紀州征伐の際、根来攻めに参加した秀久は山林に放置されていた曰く付きの「安珍清姫の鐘」を陣鐘(合戦の時に合図に使う鐘)として用いた後、そのまま京都に持ち帰って経力第一の法華経を頼って妙満寺に鐘を納めたという。

常山紀談で仙石権兵衛秀久は豊臣秀吉が使っていた忍びとして登場し、商人に化けて九州に潜入、地理すべてを絵に描き、攻め入る地点を書き送ったなどと記されている。

「豊薩軍記」は戸次川の戦いの失態について「四国を指して逃げにけり、三国一の臆病者」と痛罵している。

伏見城にて石川五右衛門を捕縛したとの伝説がある(公の捕縛者は京都所司代であった前田玄以であるが、「一色軍記」では秀久が捕縛したとの記述が残されている)。
そのため秀久は講談の世界で怪力無双の豪傑として登場する。

関ヶ原では秀忠に従い、上田城攻めに従軍。
その際、真田父子に苦戦する秀忠に「自分を人質に送り先へ進軍していただきたい。
自分が死んでも東軍が勝利すれば満足である」といった進言を行った。

秀忠は「譜代の将でない(外様)ため、昌幸は納得せぬであろう」と実行しなかったが、その忠節を非常に喜んだという。

秀忠は秀久を重用する様になり、関ヶ原の後に秀忠付という名誉職を賜ることになる。
豊臣恩顧の大名達の中で尚且つ一介の外様大名としては過分な待遇を受けており、準譜代大名の一角として江戸幕府から相当の信頼を受けていた人物であった。

仙石氏の江戸城内での詰所は、譜代城主格として帝鑑の間であったという。
4代当主仙石政俊以降は外様の小身の席である柳の間に替えられ、後代々同じという。

後に秀忠が将軍宣下を受けた際にも同行して参内を果たしている。
また、江戸の秀久邸に将軍秀忠が訪れるエピソードが残されている。

他に秀久が江戸に参府する時は道中の妻子同伴が許されており、必ず幕府からの上使が板橋宿まで迎えに来ていたという。

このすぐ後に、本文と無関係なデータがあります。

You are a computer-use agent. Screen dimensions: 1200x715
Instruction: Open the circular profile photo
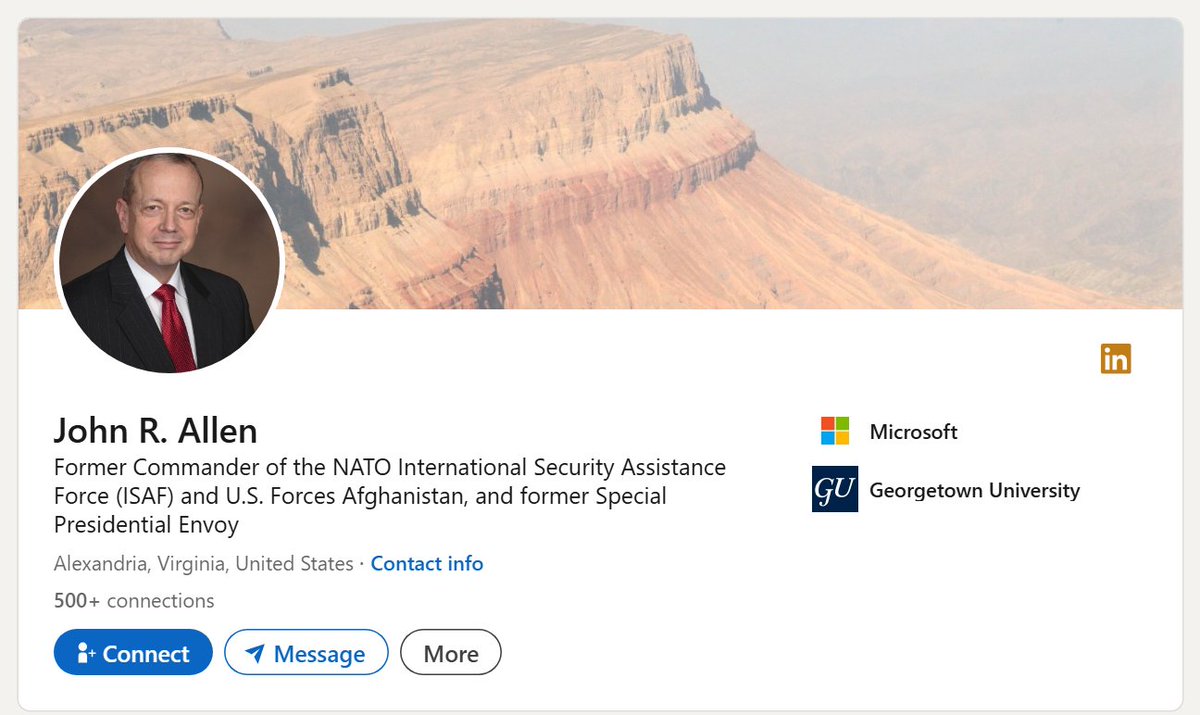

小諸藩主時代には、早くから殖産興業に目を向け、蕎麦を名産品にしようと取り組んでいた事や、蕎麦切りを媒体にして領民とのコミュニケーションをはかったといわれている。
家名存続のために苛烈な一面があり、関ヶ原の戦いの時、西軍に与した嫡男の秀範を廃嫡の上、勘当している。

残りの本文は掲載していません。